--- Information shown ---
________________________________________

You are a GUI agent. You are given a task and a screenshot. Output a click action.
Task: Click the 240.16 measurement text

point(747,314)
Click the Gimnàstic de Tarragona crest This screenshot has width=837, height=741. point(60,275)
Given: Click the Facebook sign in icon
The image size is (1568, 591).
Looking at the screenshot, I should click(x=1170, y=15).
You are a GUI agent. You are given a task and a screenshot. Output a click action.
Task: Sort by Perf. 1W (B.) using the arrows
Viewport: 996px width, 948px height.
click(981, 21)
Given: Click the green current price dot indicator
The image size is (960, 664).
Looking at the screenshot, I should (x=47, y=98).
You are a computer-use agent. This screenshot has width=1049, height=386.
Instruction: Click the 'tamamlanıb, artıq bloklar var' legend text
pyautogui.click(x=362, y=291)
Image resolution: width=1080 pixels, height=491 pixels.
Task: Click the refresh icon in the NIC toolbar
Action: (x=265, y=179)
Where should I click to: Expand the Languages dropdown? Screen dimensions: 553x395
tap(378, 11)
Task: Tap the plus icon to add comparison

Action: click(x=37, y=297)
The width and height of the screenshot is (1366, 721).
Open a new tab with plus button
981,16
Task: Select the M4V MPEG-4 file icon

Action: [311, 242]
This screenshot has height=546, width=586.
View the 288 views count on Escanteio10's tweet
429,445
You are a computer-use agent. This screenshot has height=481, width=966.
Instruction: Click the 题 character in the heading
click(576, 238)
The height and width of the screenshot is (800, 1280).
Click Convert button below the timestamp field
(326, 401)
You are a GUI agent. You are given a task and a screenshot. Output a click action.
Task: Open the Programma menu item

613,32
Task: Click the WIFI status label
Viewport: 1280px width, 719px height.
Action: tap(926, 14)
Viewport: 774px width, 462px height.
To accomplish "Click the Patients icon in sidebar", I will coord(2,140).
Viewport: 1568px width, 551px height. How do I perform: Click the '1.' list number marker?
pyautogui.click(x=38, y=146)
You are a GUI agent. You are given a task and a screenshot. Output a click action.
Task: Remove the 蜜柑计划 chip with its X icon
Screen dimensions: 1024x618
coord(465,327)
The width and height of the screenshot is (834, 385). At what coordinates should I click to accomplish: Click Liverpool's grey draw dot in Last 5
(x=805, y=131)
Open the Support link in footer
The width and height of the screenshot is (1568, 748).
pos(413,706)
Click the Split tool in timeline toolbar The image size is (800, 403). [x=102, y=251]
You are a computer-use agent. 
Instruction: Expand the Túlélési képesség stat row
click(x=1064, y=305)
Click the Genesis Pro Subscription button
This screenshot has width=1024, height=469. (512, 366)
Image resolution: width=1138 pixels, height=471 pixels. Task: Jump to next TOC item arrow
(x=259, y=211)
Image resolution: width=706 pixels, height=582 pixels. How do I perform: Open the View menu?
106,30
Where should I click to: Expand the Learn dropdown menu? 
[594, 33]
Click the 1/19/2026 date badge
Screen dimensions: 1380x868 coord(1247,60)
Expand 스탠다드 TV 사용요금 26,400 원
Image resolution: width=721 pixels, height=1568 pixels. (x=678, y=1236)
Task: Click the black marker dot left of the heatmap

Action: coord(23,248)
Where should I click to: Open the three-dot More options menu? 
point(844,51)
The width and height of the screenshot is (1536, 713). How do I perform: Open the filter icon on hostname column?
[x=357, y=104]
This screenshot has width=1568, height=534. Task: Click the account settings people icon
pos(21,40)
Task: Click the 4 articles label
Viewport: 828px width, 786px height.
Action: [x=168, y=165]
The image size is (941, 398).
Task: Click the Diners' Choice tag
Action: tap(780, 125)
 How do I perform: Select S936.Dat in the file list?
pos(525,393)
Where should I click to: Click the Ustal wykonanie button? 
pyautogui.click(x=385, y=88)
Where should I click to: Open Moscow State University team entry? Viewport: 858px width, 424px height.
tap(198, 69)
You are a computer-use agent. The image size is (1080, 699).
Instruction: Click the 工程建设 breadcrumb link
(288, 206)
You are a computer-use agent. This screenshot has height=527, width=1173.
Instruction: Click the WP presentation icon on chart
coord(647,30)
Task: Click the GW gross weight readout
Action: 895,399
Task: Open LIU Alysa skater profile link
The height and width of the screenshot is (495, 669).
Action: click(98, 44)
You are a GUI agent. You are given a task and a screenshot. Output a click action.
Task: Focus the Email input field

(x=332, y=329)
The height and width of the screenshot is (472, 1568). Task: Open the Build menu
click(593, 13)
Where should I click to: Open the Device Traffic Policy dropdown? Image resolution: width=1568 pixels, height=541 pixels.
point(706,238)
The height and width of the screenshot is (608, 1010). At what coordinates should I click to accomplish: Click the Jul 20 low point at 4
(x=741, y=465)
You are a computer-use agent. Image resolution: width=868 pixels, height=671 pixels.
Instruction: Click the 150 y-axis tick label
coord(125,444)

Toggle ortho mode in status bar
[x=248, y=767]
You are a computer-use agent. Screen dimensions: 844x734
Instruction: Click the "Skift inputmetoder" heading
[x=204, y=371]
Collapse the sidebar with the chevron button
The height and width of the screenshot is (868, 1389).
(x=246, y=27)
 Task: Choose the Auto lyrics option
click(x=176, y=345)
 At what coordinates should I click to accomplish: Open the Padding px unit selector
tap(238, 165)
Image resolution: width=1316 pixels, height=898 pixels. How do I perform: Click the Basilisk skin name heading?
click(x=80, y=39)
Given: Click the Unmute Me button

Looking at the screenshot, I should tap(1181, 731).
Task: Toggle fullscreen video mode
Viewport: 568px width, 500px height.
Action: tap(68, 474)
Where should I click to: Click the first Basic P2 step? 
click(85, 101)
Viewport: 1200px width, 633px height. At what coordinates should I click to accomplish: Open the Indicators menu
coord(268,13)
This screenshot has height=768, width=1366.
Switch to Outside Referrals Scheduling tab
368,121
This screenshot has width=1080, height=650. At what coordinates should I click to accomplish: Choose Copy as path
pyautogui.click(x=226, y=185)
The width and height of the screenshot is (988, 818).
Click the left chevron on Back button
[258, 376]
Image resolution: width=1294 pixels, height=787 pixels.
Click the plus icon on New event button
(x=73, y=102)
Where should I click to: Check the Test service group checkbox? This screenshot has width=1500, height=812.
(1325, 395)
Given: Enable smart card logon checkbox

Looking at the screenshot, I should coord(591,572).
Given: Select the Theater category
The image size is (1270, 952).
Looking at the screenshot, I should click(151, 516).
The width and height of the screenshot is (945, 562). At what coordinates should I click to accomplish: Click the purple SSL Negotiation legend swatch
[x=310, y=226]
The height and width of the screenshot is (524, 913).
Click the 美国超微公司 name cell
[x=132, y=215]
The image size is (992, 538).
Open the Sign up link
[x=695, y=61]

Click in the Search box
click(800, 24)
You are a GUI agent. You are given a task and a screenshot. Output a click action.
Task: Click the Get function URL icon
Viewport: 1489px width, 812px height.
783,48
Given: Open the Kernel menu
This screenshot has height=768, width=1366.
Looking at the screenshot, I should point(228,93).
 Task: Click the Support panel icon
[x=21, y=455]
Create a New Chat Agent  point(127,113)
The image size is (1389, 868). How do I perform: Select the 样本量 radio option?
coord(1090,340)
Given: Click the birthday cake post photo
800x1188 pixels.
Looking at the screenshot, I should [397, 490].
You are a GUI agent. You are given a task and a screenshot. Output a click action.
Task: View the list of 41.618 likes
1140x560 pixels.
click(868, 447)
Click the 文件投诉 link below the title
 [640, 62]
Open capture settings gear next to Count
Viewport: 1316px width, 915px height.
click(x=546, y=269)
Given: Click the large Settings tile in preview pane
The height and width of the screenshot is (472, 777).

________________________________________

Take the word "computer" and find each line of the material that contains it. Copy those lines.

--- Response below ---
You are a computer-use agent. This screenshot has width=1049, height=386.
You are a computer-use agent. This screenshot has height=481, width=966.
You are a computer-use agent. 
You are a computer-use agent. The image size is (1080, 699).
You are a computer-use agent. This screenshot has height=527, width=1173.
You are a computer-use agent. Image resolution: width=868 pixels, height=671 pixels.
You are a computer-use agent. Screen dimensions: 844x734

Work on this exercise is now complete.